Aujourd’hui, c’est avec une douloureuse amertume que nous devons admettre que notre pays, qui occupe une place centrale au Maghreb et qui dispose de tous les attributs de la puissance, est devenu «ce géant qui a peur de son ombre» pour reprendre une image funeste qui avait fait flores. Il est impératif de nous donner les moyens d’assumer et d’imposer notre statut de puissance régionale et d’Etat pivot dans cet environnement géographique troublé, traversé par des lignes de fracture et de fragmentation et en butte à la persistance de crises qui font planer de lourdes menaces sur la sécurité et la stabilité de notre pays.
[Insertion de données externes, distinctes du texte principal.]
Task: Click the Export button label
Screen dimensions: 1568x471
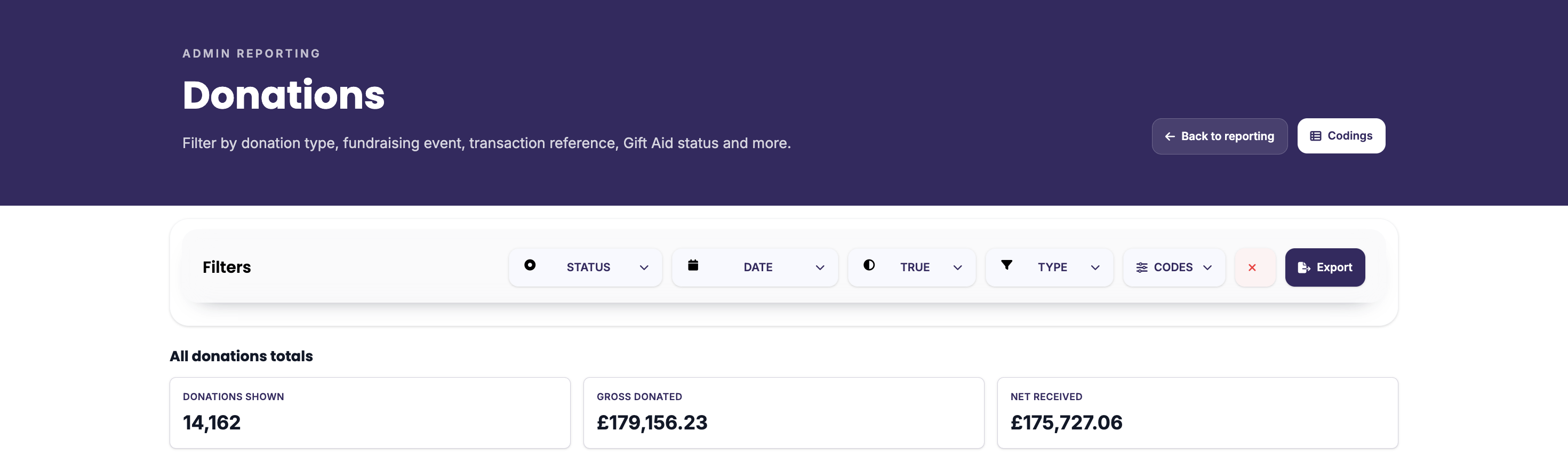Action: tap(1334, 267)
Cette situation doit conduire le prochain Président algérien élu à reconsidérer de manière radicale la politique extérieure de la nation. Non pas pour la défaire de ses constantes bien connues – même si certaines questions méritent un réexamen sans complaisance ou nostalgie –, mais pour agir rapidement en vue d’un redéploiement sérieux de la diplomatie algérienne sur la base d’un aggiornamento radical de sa stratégie, de ses axes prioritaire et de son modus operandi.
Un chantier prioritaire doit concerner la redéfinition de la politique française de l’Algérie. Il est un fait qu’Alger et Paris sont condamnés, malgré – ou à cause de – leur lourd legs historique, à un minimum d’entente dicté entre autres par le déterminisme de la géographie, l’économie et la densité de la dimension humaine. Mais il est aussi une réalité que nous devons reconnaître : le président Bouteflika, qui était fasciné par la France, comme il le reconnaît lui-même, a toujours refusé de globaliser cette relation alors même que c’était une condition sine qua non pour déboucher sur un réel partage et équilibre des intérêts entre les deux pays dans ce supposé «partenariat d’exception». Le besoin de ménager la France, voire de lui octroyer des avantages substantiels et exclusifs en termes de contrats notamment, a toujours été rythmé par le calendrier de nos échéances présidentielles et dicté par le besoin existentiel ressenti par Bouteflika de se faire adouber par l’ancienne puissance coloniale.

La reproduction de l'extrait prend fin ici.